節税とは、法律の範囲内で税負担を軽減することです。悪意をもって納税の義務を免れようとする脱税と違って、違法ではありません。主な節税のポイントを3つ紹介します。

所得控除や税額控除を申告して所得税や住民税を減らす

サラリーマンや個人事業主の節税のポイントは、所得控除と税額控除の活用です。所得控除によって課税対象額を減らし、税額控除によって税額自体を減額します。

  • 課税所得=所得-所得控除
  • 所得税額=課税所得×所得税率
  • 実際の税額=所得税額-税額控除

参考:国税庁「所得税の算出のしくみ」

所得控除や税額控除は、原則年末調整や確定申告による申告が必要です。種類が多く内容が複雑な控除もあるため、慣れないと申告漏れで損をすることも考えられます。所得控除や税額控除の種類や内容を理解して、漏れなく申告することが節税の基本です。

個人事業主は必要経費の申告も重要

個人事業主の節税のポイントは、所得控除・税額控除とともに必要経費を活用することです。事業収入から必要経費を差し引いたものが事業所得です。

  • 事業所得=事業収入-必要経費

必要経費とは、事業で利益を得るために支払った費用のことです。確定申告で必要経費を申告しないと余計な税金を支払うこととなるため、個人事業主にとっては必要経費の種類や内容を理解して、漏れなく申告することも重要です。

所得税・住民税以外の税金も節税できる

サラリーマンや個人事業主が支払う税金は、所得税と住民税だけではありません。保有資産によっては固定資産税や自動車税、資産をもらったときは贈与税や相続税、個人事業主は事業税など、さまざまです。
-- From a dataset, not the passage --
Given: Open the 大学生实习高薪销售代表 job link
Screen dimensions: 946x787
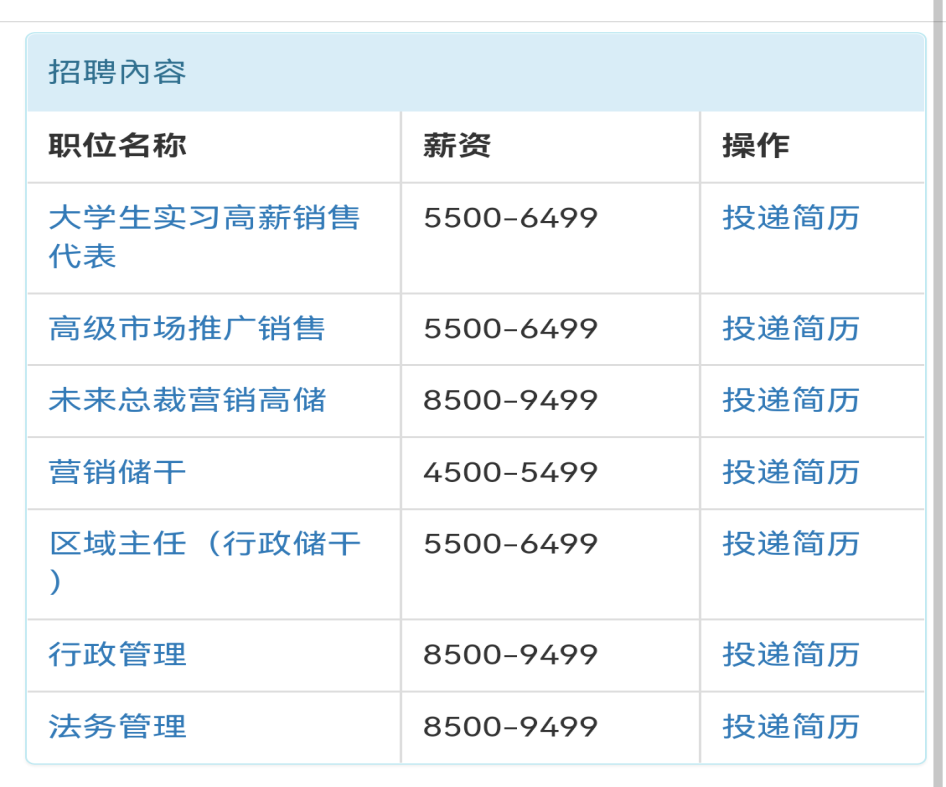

所得税と住民税以外でも税金を抑えられれば、節税効果は高まります。すべての税金について節税対策を解説することはできませんが、主な節税対策を後で解説します。

なお、本記事では複雑な税金の説明を簡素化するために、復興特別所得税を省略して税率などを解説します。

所得控除を活用した節税(所得控除の種類)

まず最初に、所得税控除の種類と内容について解説します。

所得控除①:給与所得控除(サラリーマン)

給与所得控除は、給与所得を計算するときに給与収入から控除できる金額のことです。控除が適用されるのはサラリーマンなど給与所得者だけで、個人事業主は使えません。

  • 給与所得=給与収入-給与所得控除
控除額は、給与収入によって55万円(給与収入162.5万円以下)~195万円(給与収入850万円超)です。

所得控除②:青色申告特別控除(個人事業主)

個人事業主の確定申告には、青色申告と白色申告の2種類があります。青色申告では複式簿記を用いるなど会計処理が複雑になる一方、税制上の優遇措置が受けられます。
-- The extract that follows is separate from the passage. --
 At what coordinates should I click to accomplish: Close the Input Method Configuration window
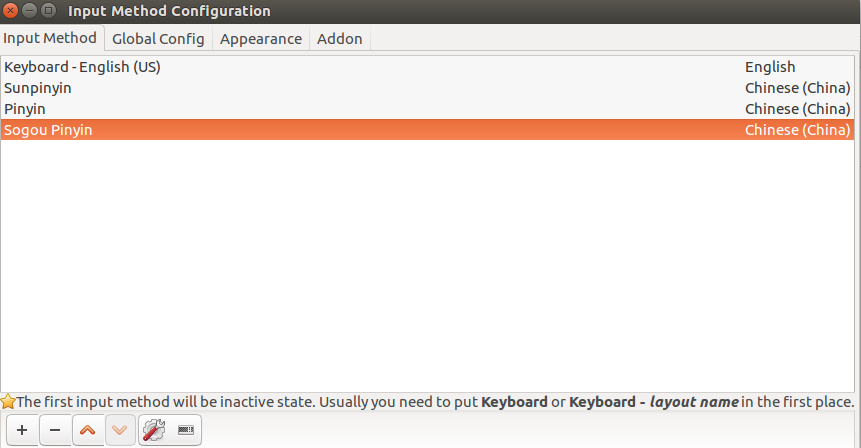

青色申告特別控除は、確定申告で青色申告を選択した個人事業主に適用されます。申告方法によって事業所得から控除できる金額は10~65万円です。白色申告した場合、控除はありません。

e-Tax(国税電子申告・納税システム)を使用して所定の確定申告をすると65万円の控除が受けられるため、個人事業主にはおすすめです。

所得控除③:基礎控除

基礎控除は、納税者全員が使える控除です。総所得金額などから差し引くことで税金を減らせます。2020年分から控除額が10万円引き上げられて48万円(所得金額2,400万円以下)になりました。

ただし、納税者の所得金額が高くなるにつれて控除額は段階的に減額されます。所得金額に応じた控除額は、次の通りです。

  • 所得金額2,400万円以下:控除額48万円
  • 2,400万円超2,450万円以下:32万円
  • 2,450万円超2,500万円以下:16万円
  • 2,500万円超:0円

所得控除④:配偶者(特別)控除

配偶者控除は、納税者と生計を一にする所得金額48万円以下の配偶者がいる場合に使えます。控除額は38万円(年末時点で配偶者が70歳以上なら48万円)です。本人の所得金額によって段階的に減額されます。

配偶者特別控除は、配偶者の所得金額が48万円超133万円以下の場合に使えます。控除額は配偶者の所得金額によって3~38万円で、配偶者の所得金額が133万円を超えると0円になります。

ただし、配偶者控除も配偶者特別控除も、本人所得が1,000万円を超えると使えません。

所得控除⑤:扶養控除

扶養控除は、所得税法上の扶養親族がいる場合に使える控除です。扶養親族とは、納税者と生計を共にする配偶者以外の親族などのうち所得金額48万円(給与のみなら103万円)以下の人を指します。

仕送りなどの経済的援助をしている場合は別居していても控除の対象になります。控除額は扶養親族の年齢や同居の有無によって38~63万円になります。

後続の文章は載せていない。